Cosa vogliamo aspettare ancora che accada la “mattanza” avvenuta nelle carceri dell’Ecuador?”.
Così il segretario generale del S.PP. Aldo Di Giacomo che aggiunge: “i quotidiani casi di risse e violenza proprio come quello di Poggioreale avvengono per il traffico di droghe che ha assunto aspetti sempre più inquietanti e persino di telefonini ma anche per esercitare pressioni sui detenuti più deboli, per arruolarne al proprio clan, per mandare messaggi all’esterno del carcere, ai territori contesi tra gli stessi clan campani.
Il risultato è che il carcere si è trasformato in uno dei quartieri o delle zone più pericolose controllati da mafia, camorra e ndrangheta, oltre che da gang africane.
Siamo ad una situazione di autentica emergenza, che ha ricadute anche fuori dagli istituti penitenziari dove si trasferiscono gli scontri tra i clan con conseguenze sulla sicurezza dei cittadini.
Ad accrescere il livello degli scontri – continua il segretario generale del S.PP. – è il clima di delegittimazione del personale penitenziario che ormai è fortemente diffuso dai fatti di Santa Maria Capua Vetere che alimenta la convinzione tra i capi gang di poter adesso osare sempre di più nella sfida allo Stato.
Il Premier Draghi si è richiamato ai principi dell’Articolo 27 della Costituzione che riguardano lo strumento della detenzione (“Le pene non possono consistere in trattamenti contrari al senso di umanità e devono tendere alla rieducazione del condannato”) ma – aggiunge Di Giacomo – non ha fatto alcun richiamo ai diritti del personale penitenziario che è stato messo nelle condizioni di non potersi nemmeno difendere dalle aggressioni.

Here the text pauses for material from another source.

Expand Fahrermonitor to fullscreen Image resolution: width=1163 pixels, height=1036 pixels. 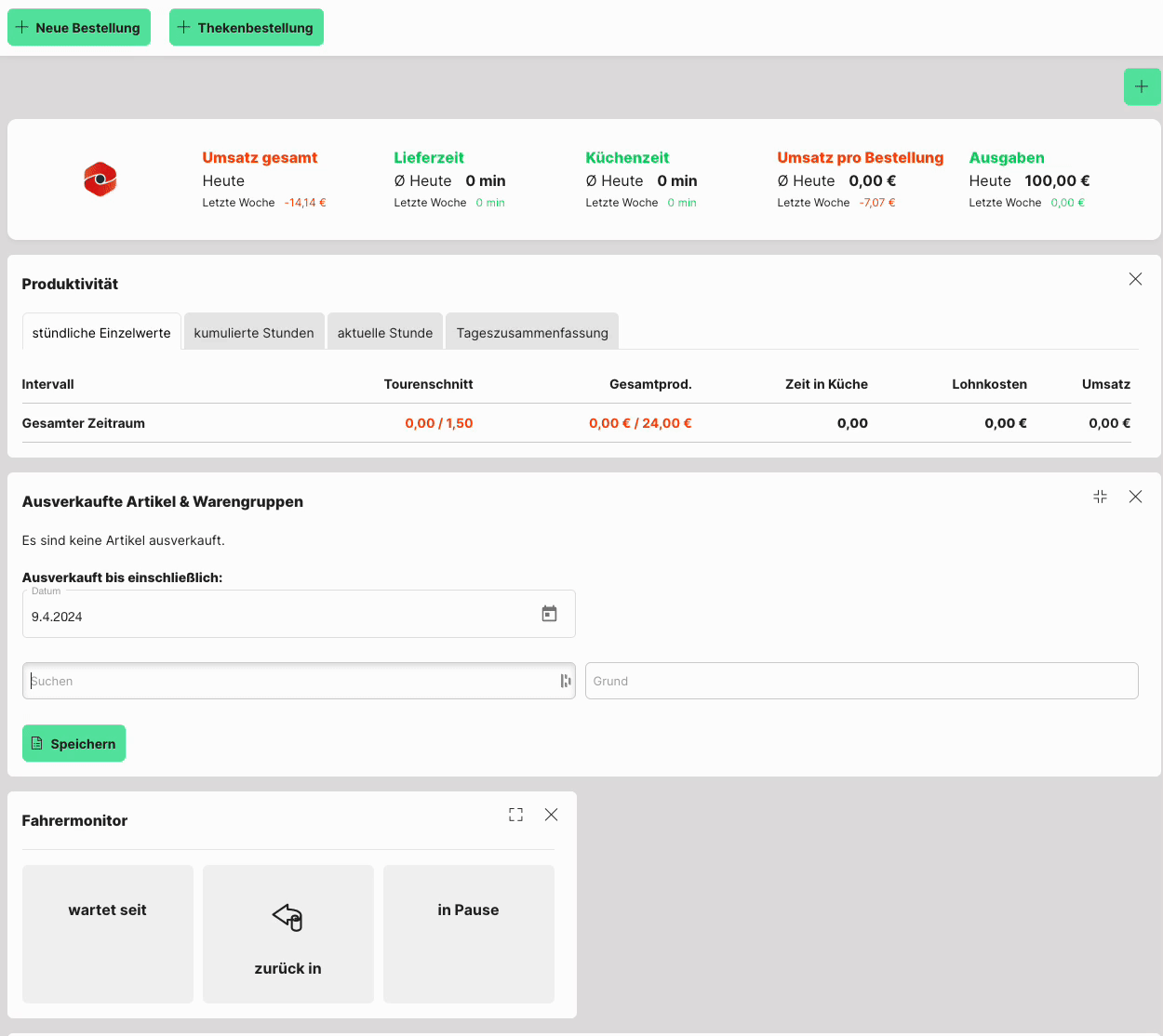[x=515, y=815]
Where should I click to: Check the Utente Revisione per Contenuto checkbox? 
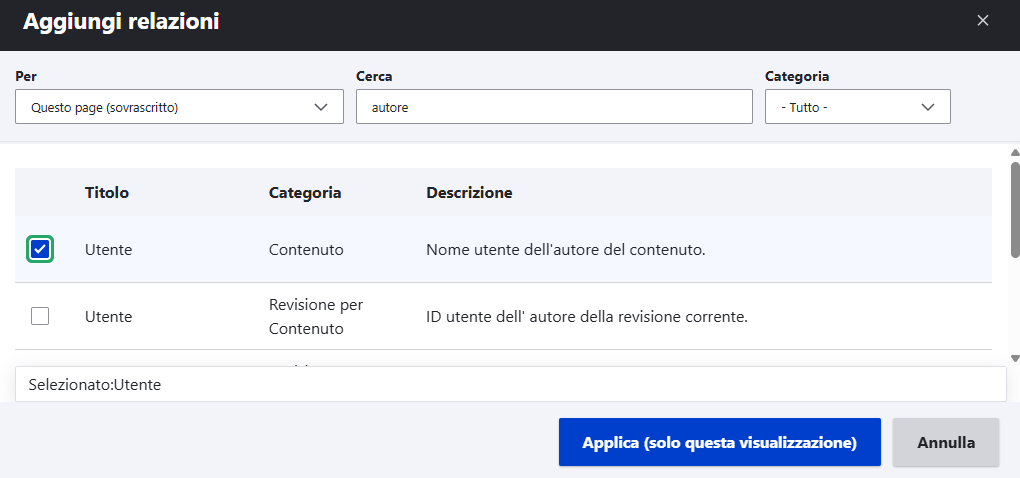(40, 316)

Sono tanti infatti i colleghi che si ritrovano in inchieste giudiziarie che durano anni solo per aver esercitato il diritto-dovere di contenimento di fronte alla violenza e ad atti di rivolta dei detenuti.
Se si vuole che il personale debba subire passivamente le aggressioni lo si dica chiaramente.
È bene che i cittadini si rendano conto che nelle carceri non sono reclusi vittime o angeli, ci sono autori di crimini efferati per i quali da tempo invece si sostengono la clemenza e provvedimenti di indulto.
Opinionisti, commentatori, politici dimostrano di avere la mente annebbiata e una grande confusione non distinguendo chi svolge il delicato servizio di controllo negli istituti penitenziari da chi ha compiuto crimini orrendi, con pesanti condanne, e alimenta l’illegalità diffusa.
Noi non ci stiamo a mettere sullo stesso piano i servitori dello Stato e i criminali che pretendono il controllo del carcere e sono un costante pericolo dell’ordine pubblico e la minaccia per la libera convivenza dei cittadini”.